The announced crowd of 21,054 was about 6,000 shy of the stadium’s 27,000-seat capacity and more than 4,500 less than the Galaxy drew Saturday night for a Major League Soccer game against New York City FC.

“It was a lot of fun — there was a lot of energy here today,” guard Matt Slauson said after the Chargers’ 48-17 loss. “The players were excited, and we could feel it from the fans.”


That the Carson facility was only 78% full was not out of line with NFL preseason games, many of which have a fair percentage of no-shows. The Rams announced a crowd of 62,888 for Saturday night’s game against the Dallas Cowboys, but there were large swaths of empty seats in the Coliseum.

But the number of no-shows Sunday night seemed stark considering that StubHub is less than half the size of every other NFL stadium and the Chargers, with a high-powered offense, were playing their first game in a new city after moving from San Diego.

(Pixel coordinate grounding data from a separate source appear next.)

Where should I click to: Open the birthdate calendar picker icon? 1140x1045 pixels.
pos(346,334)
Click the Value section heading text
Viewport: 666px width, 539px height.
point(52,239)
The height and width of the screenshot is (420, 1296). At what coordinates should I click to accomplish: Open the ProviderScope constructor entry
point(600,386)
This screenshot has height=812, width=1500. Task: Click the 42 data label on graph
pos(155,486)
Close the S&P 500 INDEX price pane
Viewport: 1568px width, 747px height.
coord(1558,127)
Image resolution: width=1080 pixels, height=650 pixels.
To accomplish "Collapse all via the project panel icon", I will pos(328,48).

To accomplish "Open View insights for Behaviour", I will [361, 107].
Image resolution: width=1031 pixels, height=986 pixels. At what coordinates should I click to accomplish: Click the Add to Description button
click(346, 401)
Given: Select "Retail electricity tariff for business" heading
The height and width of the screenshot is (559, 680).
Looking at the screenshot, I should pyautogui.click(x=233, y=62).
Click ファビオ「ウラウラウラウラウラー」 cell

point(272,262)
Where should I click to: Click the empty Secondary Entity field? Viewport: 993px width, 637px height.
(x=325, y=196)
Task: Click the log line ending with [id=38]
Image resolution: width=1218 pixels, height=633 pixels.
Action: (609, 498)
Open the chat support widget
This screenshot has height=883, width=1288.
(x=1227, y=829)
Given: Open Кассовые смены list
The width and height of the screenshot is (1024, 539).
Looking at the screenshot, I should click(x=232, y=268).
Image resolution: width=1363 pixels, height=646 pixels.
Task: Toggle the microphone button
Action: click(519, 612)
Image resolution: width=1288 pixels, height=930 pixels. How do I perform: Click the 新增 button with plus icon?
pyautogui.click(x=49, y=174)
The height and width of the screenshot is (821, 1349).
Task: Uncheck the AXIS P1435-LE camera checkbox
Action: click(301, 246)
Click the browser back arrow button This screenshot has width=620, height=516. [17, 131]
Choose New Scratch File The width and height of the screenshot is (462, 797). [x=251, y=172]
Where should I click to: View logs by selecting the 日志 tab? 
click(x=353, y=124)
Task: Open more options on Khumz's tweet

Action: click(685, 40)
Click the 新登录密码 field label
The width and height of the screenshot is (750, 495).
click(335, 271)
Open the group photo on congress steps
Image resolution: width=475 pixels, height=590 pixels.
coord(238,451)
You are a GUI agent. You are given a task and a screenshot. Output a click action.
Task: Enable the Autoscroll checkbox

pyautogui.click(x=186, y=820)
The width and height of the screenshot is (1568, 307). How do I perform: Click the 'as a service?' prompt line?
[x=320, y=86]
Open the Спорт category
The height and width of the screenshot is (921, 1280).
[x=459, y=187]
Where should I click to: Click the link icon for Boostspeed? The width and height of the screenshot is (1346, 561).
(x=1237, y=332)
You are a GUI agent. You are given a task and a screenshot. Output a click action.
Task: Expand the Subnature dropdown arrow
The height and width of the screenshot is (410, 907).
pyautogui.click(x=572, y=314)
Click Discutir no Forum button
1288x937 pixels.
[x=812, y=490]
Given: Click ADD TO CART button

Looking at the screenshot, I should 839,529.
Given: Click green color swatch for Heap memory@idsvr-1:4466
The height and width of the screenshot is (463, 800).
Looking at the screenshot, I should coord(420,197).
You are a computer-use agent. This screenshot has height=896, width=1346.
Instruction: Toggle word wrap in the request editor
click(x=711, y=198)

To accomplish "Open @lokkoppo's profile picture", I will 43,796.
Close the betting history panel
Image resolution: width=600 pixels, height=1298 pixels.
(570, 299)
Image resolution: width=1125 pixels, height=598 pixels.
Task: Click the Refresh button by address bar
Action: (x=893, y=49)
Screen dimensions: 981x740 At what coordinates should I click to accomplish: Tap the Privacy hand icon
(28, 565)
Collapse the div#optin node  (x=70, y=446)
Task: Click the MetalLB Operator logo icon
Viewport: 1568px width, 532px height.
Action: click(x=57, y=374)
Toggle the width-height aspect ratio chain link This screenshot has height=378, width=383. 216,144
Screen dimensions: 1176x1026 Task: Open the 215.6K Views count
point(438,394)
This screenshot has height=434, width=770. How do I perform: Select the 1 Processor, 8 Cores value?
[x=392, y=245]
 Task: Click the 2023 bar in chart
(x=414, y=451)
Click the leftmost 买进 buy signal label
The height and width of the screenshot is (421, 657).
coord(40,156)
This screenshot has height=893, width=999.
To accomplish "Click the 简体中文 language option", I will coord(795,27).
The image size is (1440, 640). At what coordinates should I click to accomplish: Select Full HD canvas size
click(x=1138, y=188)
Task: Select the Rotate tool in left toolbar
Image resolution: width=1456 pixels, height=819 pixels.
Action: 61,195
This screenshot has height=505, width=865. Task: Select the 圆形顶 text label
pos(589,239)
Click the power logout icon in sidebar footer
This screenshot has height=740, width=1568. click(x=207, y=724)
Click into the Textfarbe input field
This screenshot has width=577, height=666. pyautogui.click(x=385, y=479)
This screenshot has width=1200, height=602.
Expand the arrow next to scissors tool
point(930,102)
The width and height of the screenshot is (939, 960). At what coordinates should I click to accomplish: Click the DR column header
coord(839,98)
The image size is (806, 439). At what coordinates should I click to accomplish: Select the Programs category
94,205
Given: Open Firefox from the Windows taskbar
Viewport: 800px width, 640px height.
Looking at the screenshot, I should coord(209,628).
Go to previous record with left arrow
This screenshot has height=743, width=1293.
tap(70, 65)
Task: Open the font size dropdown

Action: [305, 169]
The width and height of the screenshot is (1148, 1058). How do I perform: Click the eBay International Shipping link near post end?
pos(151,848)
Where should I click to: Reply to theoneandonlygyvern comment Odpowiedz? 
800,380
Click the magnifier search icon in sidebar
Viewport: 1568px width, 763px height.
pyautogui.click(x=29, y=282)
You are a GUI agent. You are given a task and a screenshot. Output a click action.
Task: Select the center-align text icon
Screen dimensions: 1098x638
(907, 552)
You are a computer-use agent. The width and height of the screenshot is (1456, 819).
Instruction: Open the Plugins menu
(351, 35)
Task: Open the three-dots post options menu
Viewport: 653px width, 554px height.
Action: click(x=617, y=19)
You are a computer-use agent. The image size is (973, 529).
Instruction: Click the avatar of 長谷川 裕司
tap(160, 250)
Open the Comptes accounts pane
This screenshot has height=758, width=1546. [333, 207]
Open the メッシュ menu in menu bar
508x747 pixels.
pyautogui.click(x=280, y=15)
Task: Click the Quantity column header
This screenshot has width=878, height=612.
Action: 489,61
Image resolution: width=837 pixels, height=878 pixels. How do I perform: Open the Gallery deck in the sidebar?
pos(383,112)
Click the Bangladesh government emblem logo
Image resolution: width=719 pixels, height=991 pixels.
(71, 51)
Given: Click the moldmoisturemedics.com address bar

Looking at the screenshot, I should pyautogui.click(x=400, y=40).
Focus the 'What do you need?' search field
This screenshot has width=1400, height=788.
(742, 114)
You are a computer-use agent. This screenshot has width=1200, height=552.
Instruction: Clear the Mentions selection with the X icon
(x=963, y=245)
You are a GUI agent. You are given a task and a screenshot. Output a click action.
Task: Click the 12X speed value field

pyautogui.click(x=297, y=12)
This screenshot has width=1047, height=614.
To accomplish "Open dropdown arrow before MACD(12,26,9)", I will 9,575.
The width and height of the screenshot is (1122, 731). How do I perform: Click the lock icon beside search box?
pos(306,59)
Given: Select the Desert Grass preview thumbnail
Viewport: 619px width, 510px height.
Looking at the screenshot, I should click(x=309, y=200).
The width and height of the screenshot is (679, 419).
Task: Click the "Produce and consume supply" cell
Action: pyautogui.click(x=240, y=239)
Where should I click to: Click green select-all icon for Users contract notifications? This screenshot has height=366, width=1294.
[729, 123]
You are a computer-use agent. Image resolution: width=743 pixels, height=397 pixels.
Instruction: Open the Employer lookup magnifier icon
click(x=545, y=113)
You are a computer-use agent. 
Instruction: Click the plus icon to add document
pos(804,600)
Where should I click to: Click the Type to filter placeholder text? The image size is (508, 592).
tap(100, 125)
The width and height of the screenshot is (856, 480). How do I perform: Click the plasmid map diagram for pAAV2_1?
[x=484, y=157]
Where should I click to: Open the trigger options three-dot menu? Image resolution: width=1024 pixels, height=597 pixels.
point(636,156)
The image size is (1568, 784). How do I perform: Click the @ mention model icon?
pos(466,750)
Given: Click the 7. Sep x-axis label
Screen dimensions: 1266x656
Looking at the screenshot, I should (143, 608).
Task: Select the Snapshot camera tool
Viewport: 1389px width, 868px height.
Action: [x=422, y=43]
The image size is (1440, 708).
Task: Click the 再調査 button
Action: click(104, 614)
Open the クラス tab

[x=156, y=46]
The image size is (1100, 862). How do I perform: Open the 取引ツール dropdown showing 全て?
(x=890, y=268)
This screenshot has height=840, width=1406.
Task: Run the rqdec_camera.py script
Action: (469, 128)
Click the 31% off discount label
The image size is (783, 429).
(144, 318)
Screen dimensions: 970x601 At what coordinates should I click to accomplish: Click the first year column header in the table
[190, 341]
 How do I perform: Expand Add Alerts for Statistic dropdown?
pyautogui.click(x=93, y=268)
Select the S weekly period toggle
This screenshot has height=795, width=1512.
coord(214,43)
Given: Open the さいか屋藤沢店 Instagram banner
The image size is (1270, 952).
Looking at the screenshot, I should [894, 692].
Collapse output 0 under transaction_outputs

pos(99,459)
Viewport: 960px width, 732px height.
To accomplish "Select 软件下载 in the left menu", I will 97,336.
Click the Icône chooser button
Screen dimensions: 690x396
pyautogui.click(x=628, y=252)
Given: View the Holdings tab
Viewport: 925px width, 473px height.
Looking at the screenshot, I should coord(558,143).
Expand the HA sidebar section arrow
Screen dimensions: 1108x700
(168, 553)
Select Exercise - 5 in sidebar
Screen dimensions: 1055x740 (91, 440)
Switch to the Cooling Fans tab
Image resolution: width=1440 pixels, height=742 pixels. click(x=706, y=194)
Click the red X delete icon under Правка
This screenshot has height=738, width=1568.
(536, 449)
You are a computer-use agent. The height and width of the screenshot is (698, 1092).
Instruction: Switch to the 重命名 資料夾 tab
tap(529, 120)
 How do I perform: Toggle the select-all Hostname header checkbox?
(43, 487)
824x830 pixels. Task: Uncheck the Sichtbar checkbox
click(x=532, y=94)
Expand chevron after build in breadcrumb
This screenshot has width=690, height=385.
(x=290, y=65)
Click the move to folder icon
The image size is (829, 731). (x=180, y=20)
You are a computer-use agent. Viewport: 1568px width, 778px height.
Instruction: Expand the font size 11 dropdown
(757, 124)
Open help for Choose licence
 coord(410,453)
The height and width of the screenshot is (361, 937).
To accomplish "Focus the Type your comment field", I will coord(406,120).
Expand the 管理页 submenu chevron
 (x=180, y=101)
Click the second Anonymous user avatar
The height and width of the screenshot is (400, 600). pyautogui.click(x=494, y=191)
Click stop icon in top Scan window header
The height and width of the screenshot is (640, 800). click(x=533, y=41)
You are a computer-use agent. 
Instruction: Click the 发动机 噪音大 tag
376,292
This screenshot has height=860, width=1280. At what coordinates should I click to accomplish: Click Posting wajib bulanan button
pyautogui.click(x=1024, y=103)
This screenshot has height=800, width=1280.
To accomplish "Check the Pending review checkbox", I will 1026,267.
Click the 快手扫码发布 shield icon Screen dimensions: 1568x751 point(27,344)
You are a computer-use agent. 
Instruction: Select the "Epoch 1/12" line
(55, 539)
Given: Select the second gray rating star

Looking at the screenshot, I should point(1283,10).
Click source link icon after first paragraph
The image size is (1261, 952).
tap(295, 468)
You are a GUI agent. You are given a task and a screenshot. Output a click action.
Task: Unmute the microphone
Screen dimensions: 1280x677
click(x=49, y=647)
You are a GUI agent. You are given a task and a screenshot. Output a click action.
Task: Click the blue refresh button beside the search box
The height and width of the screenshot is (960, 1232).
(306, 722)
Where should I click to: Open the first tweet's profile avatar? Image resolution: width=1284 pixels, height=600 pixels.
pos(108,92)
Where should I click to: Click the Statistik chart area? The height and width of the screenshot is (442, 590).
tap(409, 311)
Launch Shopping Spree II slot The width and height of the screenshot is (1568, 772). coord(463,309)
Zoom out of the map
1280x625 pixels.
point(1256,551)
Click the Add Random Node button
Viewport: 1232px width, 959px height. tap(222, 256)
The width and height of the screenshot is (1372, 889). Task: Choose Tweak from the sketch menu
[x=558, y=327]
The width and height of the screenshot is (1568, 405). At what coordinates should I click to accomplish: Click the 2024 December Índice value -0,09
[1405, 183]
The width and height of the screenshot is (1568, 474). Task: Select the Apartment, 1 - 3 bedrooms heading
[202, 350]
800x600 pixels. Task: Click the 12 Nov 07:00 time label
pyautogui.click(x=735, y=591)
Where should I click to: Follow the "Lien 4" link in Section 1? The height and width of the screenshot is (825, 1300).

The smallest crowd the Chargers drew in Qualcomm Stadium last season was 52,165 for their home opener against the Jacksonville Jaguars. They drew 46,524 and 47,407 for preseason home games against the Arizona Cardinals and San Francisco 49ers.

A Chargers spokesman said Monday that the attendance reflected the actual number of fans in the stadium — not the number of tickets sold — but declined to comment further about the crowd size. All but a few dozen tickets for the Chargers-Seahawks game were sold.

NFL season-ticket packages include eight home games and two preseason games, with fans forced to pay full price for less attractive exhibition games, in which starters rarely play more than a quarter. Chargers quarterback Philip Rivers and most of the other offensive starters played only one series Sunday night.

The Chargers are in the process of selling the remainder of their premium seats, including almost 400 field-level seats in three corners of the stadium.


“I really wasn’t expecting a full house,” veteran tight end Antonio Gates said. “I assumed Seattle would bring their fans, and we’d have some Los Angeles fans here to support us. Still, I thought the atmosphere was great.”